Simultaneously, vinyl iodide 36 was treated with tert-butyllithium and dimethyl zinc to generate the corresponding vinyl zincate. The addition of the aldehyde cleanly delivered the desired product 53 in 69% yield. Due to the lack of adjacent stereogenic centers that would allow for substrate-induced stereoselectivity, the compound was obtained as a 1:1 mixture of diastereoisomers.

Scheme 31. Assembly of the C1-C23 fragment 53 by a metallation-addition-sequence.

With alcohol 53 in hand, the stage was set for the envisioned elimination reaction towards the desired triene fragment 52. Literature reports suggested the formation of the mesylate, followed by treatment with base.^[60] Indeed, treatment of the compound with mesyl chloride and a large excess of triethylamine led to the direct formation of the triene 52, albeit in a low yield of only 23% (Table 5, entry 1). Furthermore, the reaction was not reproducible and often led to the decomposition of the starting material.
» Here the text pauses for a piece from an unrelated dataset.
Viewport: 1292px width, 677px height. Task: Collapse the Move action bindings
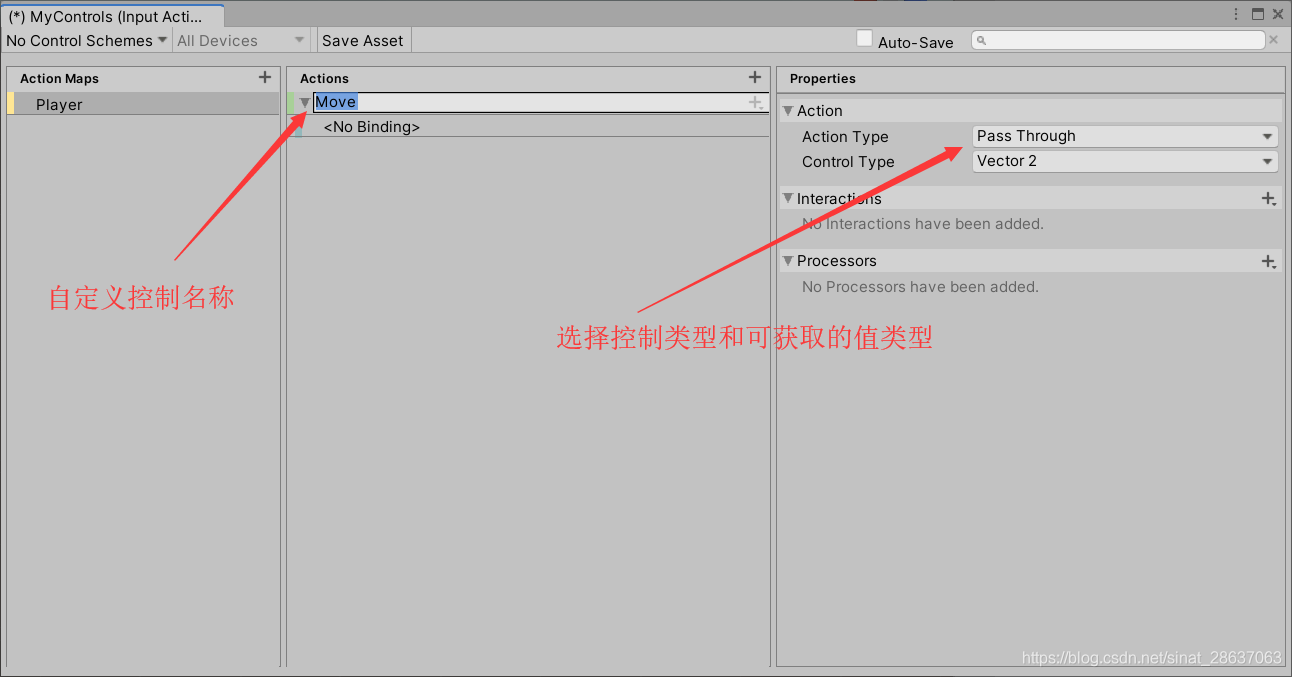[x=304, y=101]
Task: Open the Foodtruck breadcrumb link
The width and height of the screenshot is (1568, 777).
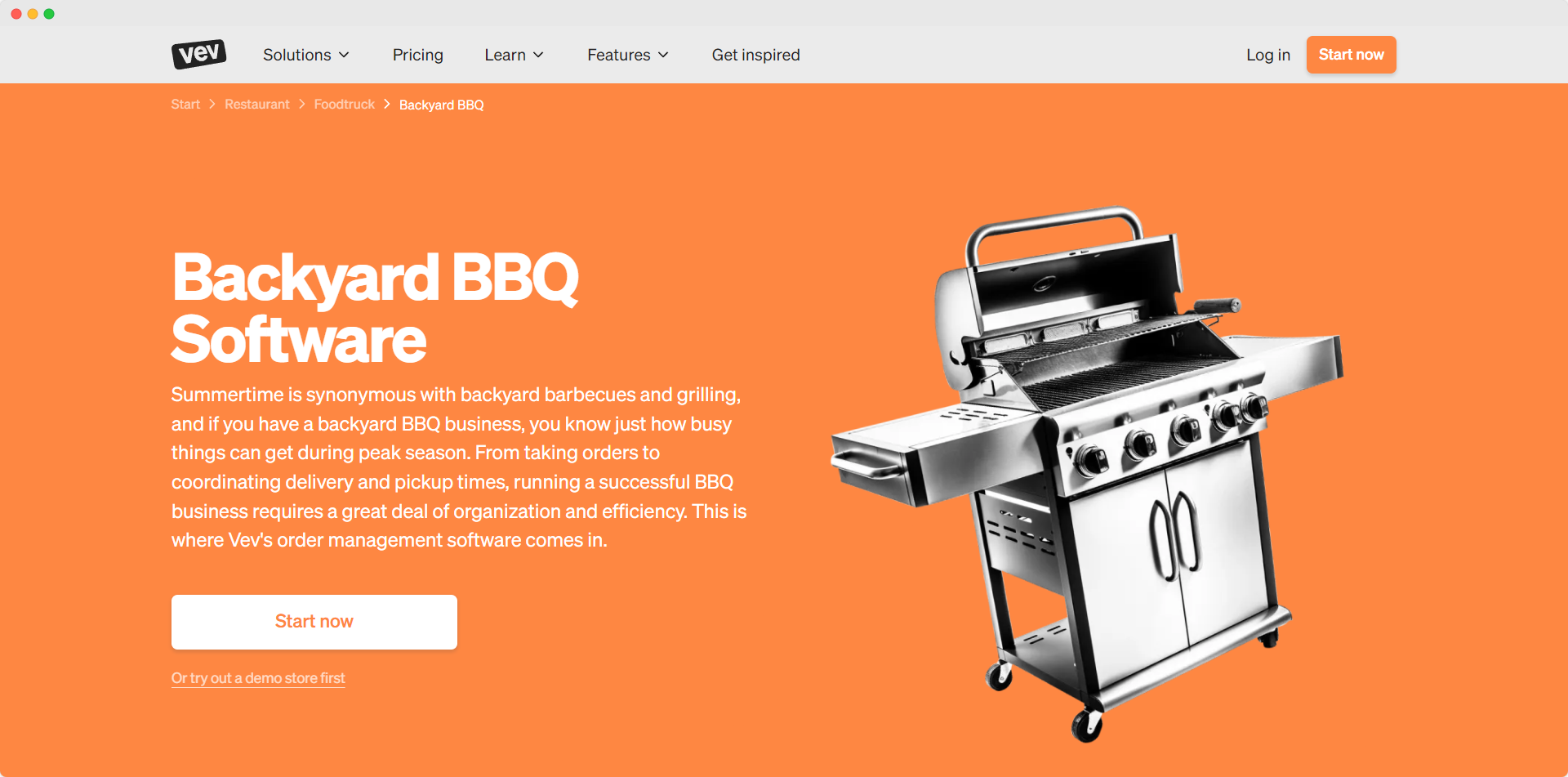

Gratifyingly, treatment of compound 53 with an excess of the Burgess reagent at 50 °C reproducibly led to the formation of the product in an acceptable yield of 55% (entry 2).^[61]
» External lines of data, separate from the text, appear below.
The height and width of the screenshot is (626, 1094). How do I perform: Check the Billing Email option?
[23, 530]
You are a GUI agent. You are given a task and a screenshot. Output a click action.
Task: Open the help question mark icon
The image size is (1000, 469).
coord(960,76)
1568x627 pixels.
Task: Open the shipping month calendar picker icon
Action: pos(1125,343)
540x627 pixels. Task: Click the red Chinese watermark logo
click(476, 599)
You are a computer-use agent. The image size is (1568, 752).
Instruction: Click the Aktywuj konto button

Table 5. Elimination of alcohol 53 to triene 52.

Conditions Solvent T t Yield

1 MsCl (4.00 eq.)

NEt3 (100 eq.) CH2Cl2 –78 °C ⟶ r.t. 24 h 23%

2 Burgess reagent (8.75 eq.) toluene 50 °C 2 h 45%

The NMR showed two major diastereoisomers in a ratio of 3.6:1. These are probably caused by an E/Z mixture of the newly formed alkene, while the minor isomers, which stem from the C12 position, could not be detected anymore. A separation of the isomers was not possible at this point. Instead, the E/Z mixture was used for the next steps.
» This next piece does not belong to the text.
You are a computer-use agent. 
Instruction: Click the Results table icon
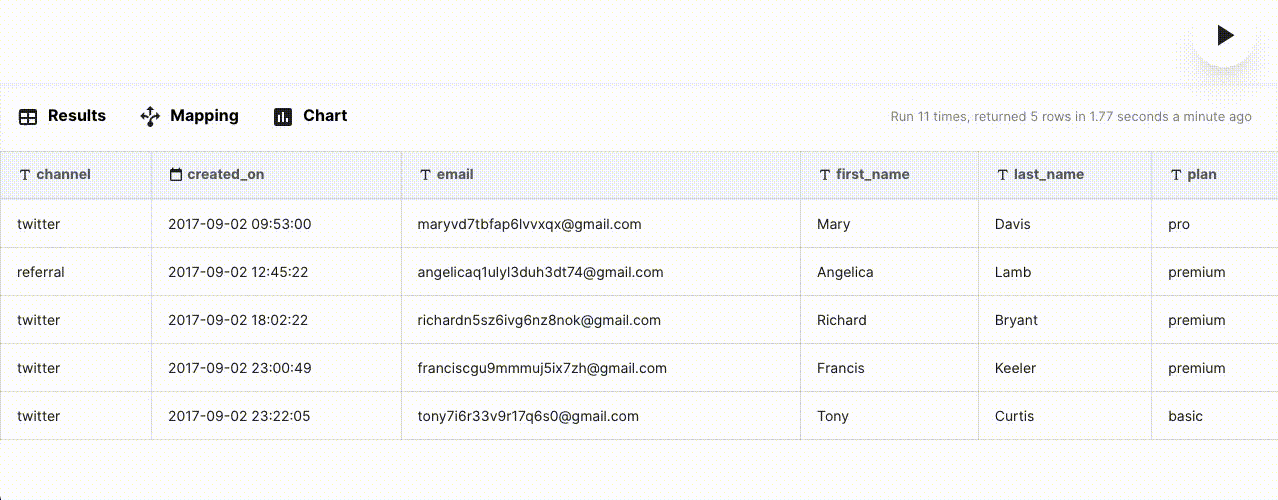pyautogui.click(x=28, y=117)
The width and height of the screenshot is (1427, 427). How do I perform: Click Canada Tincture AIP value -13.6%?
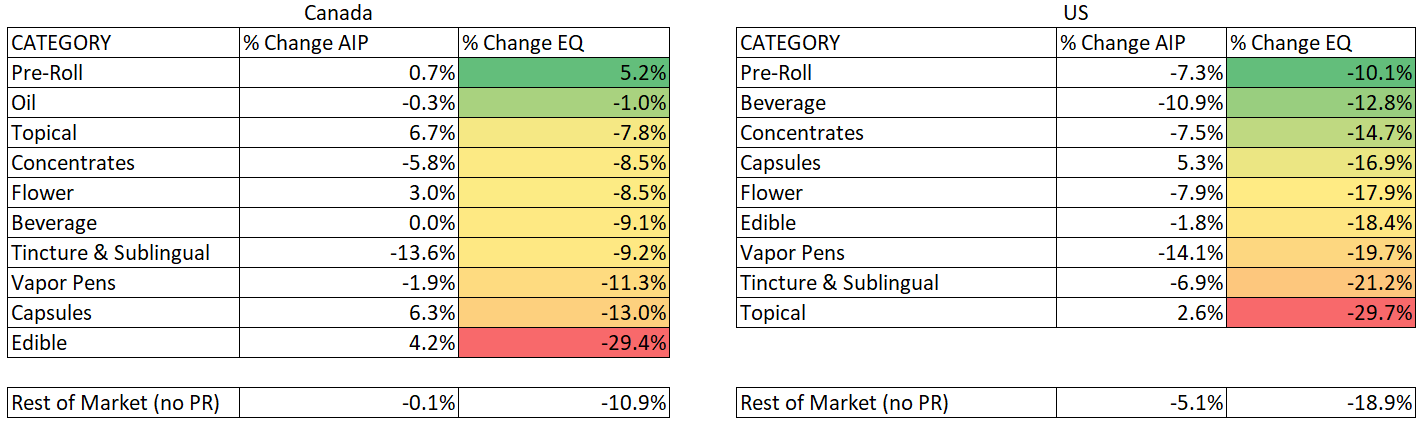click(x=350, y=253)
Deprotection of the primary TES group using PPTS only led to the decomposition of the material (Table 6, entry 1). To our delight, an excess of HF ‧ pyridine delivered the desired primary alcohol 54 with a moderate yield of 62% (entry 2).

Table 6. Conditions for the deprotection of the C1 alcohol.

Conditions Solvent T t Yield

1 PPTS (3.00 eq.) MeOH/CH2Cl2 –20 °C 2 h decomp.

2 HF ‧ pyridine (84.0 eq.) THF/Et2O 0 °C 4 h 45%

An oxidation sequence was intended to deliver carboxylic acid 55.^[62] While the oxidation under Dess-Martin conditions cleanly formed the aldehyde (according to TLC) within 40 minutes, the application of the Pinnick conditions only led to rapid decomposition of the material (Table 7, entry 1). Literature-known conditions for aerial oxidation using TEMPO also led to decomposition (entry 2).^[63] Pyridinium dichromate (PDC) did not show conversion of the starting material (entry 3).^[64]

Table 7. Attempts for the oxidation of alcohol 54 to carboxylic acid 55.

Around the time of these results, S. Wienhold discovered that the macrolactonization was not applicable to the C1-C40 fragment of Pulvomycin (see chapter 3). These new findings, along with the non-satisfying yield of the sequence (4.0% over seven steps from triene fragment 9 to

the primary alcohol 54), made an application in the late stage of the total synthesis not feasible.

Instead, we focused on macrocyclization strategies aside from lactonization approaches.